■ **Exercise objective**
Output the part that opens with the line containing "Open the hotel selector dropdown" and closes with the line containing "tap(420, 37)" as a two-column CSV headed instruction and answer, one line for each row, with every field in quotes and line breaks changed to spaces. Leave the pictures out.

■ **Dataset excerpts**
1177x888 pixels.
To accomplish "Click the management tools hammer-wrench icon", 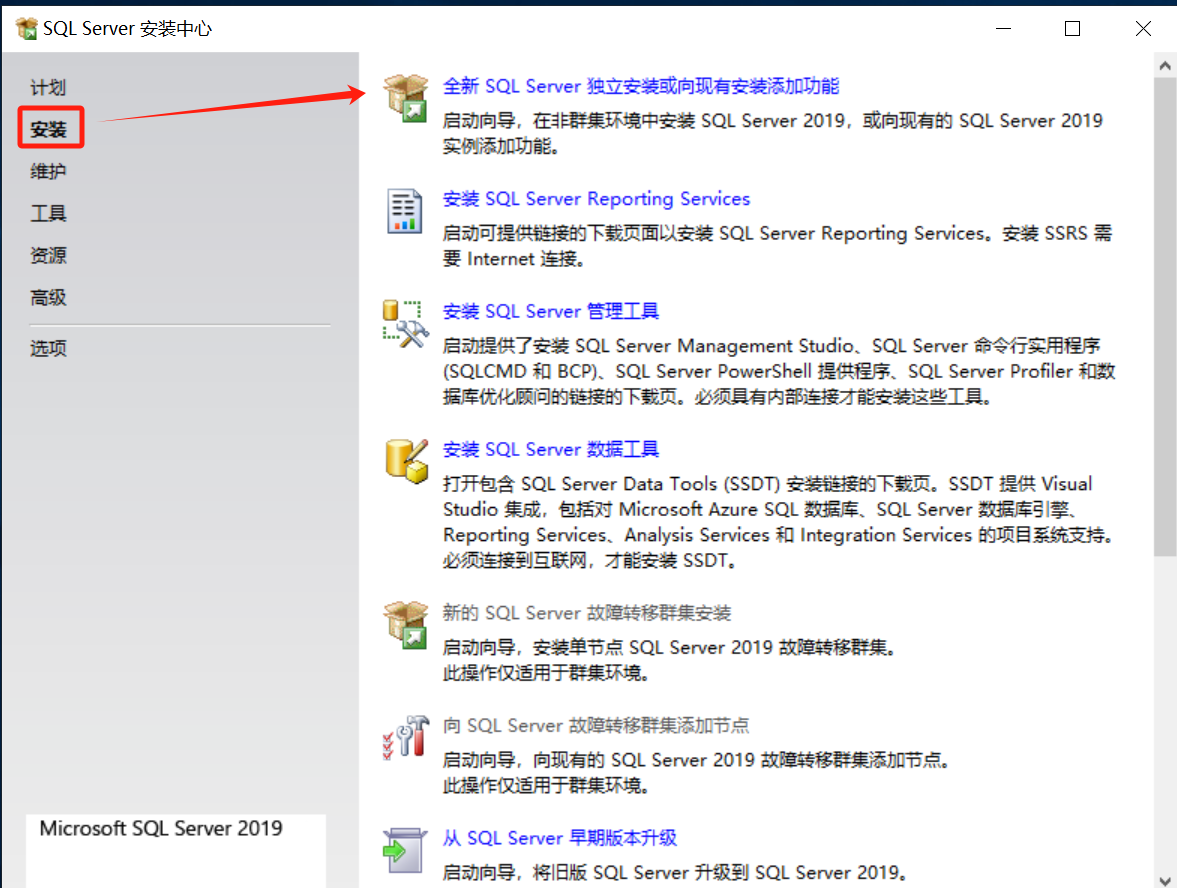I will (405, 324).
--
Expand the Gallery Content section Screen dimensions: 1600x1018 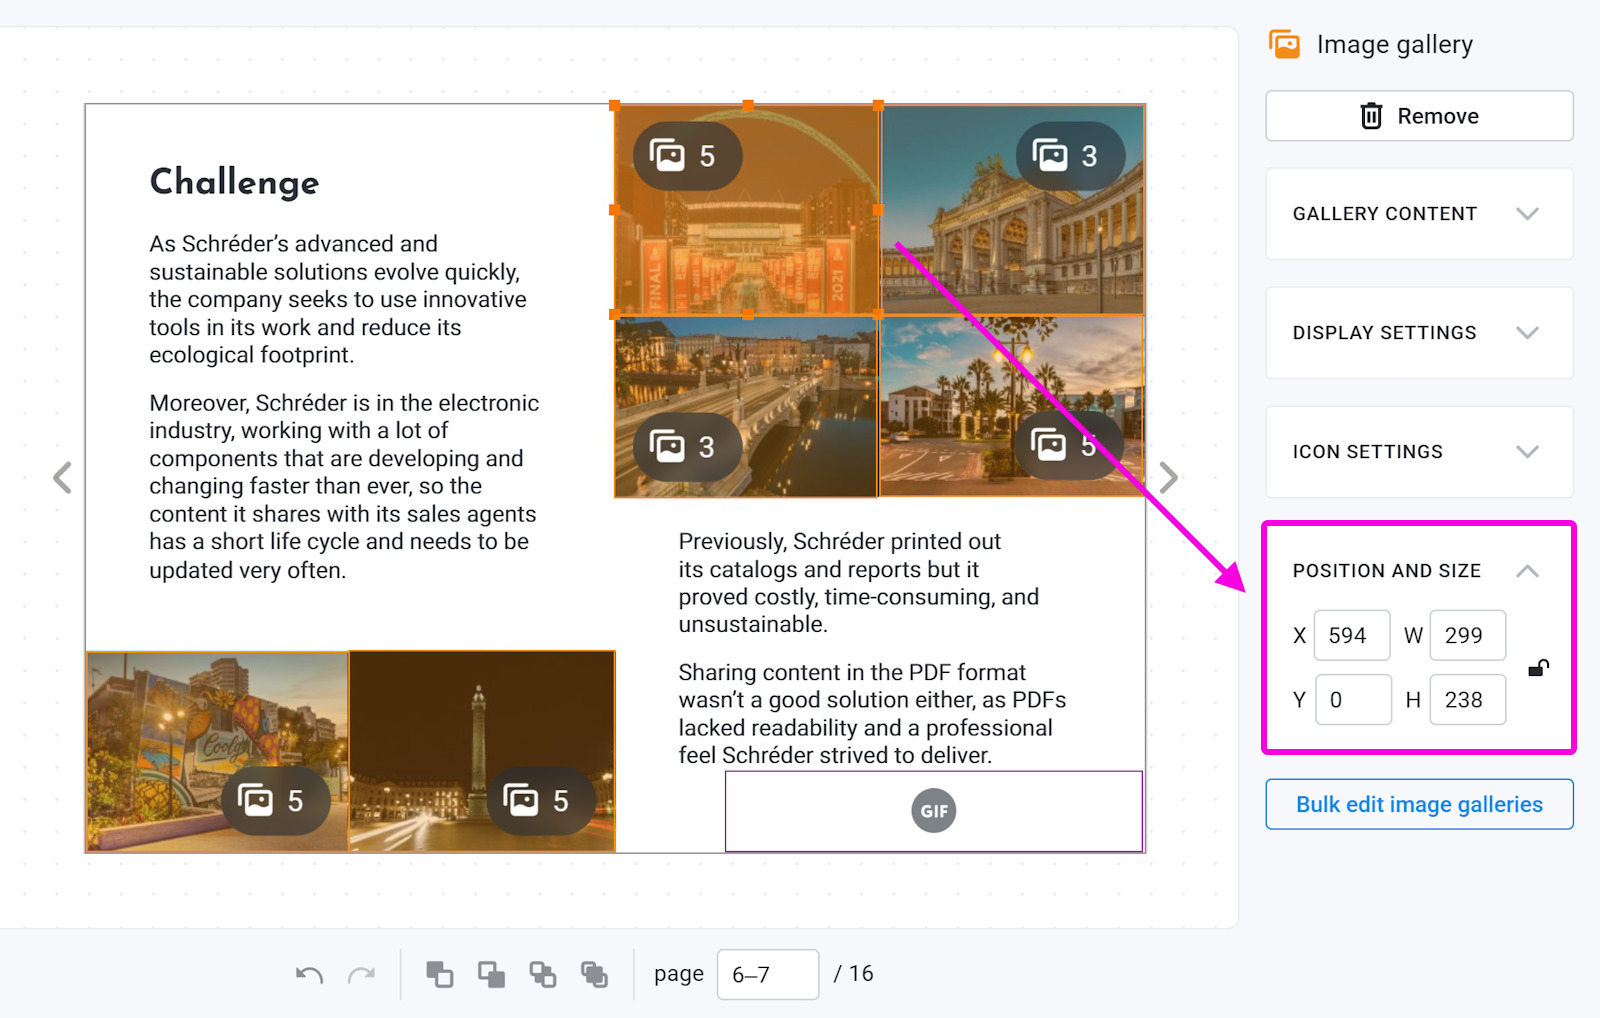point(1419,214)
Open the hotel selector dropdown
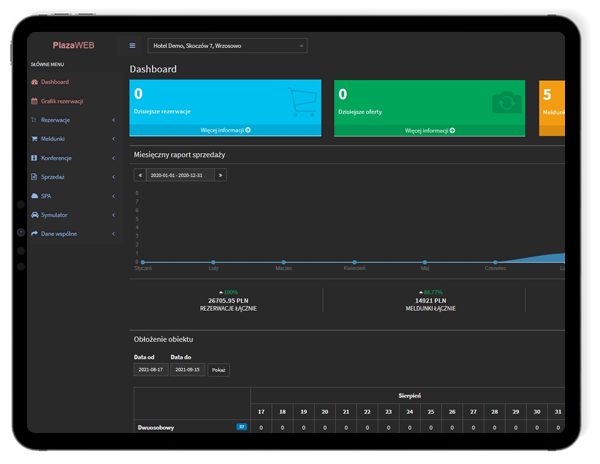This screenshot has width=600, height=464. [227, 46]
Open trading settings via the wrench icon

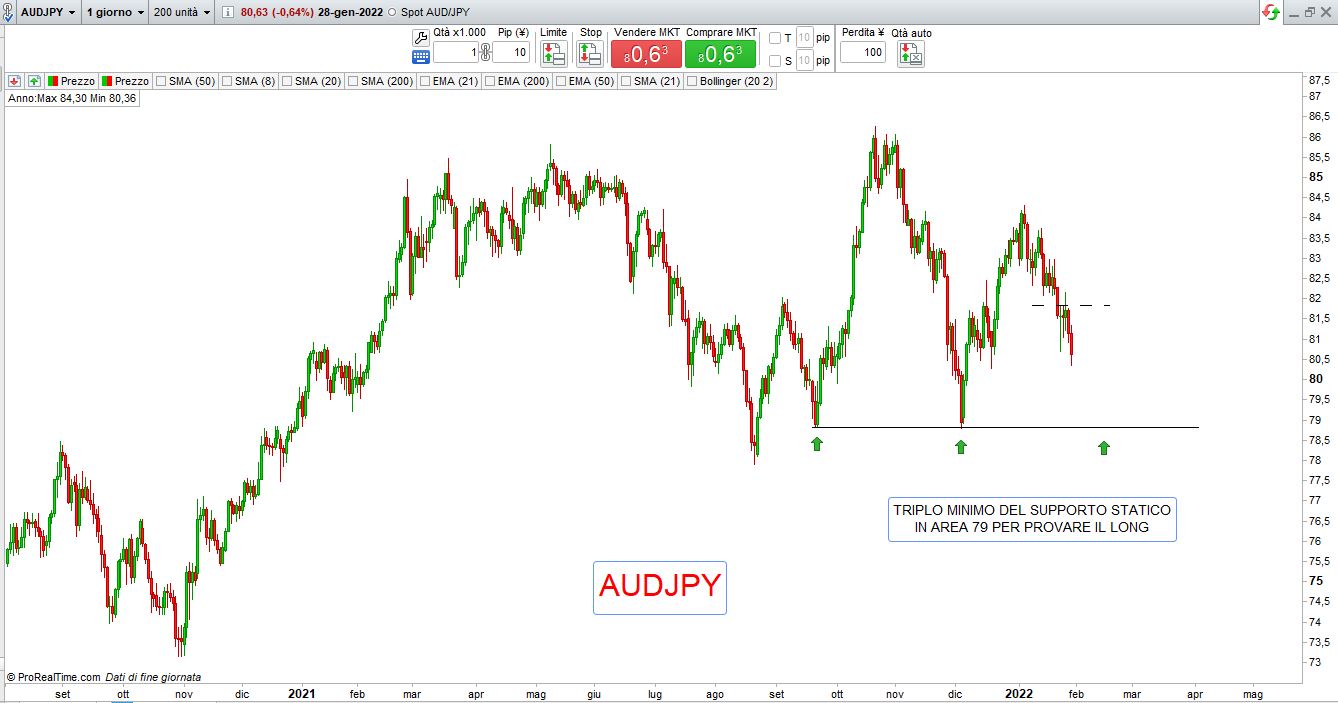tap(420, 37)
==
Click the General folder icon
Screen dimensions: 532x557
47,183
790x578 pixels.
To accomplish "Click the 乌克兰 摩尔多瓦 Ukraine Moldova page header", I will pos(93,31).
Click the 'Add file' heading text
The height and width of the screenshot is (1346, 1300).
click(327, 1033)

■ **The output**
instruction,answer
"Open the hotel selector dropdown","This screenshot has width=600, height=464. [227, 46]"
"Open trading settings via the wrench icon","tap(420, 37)"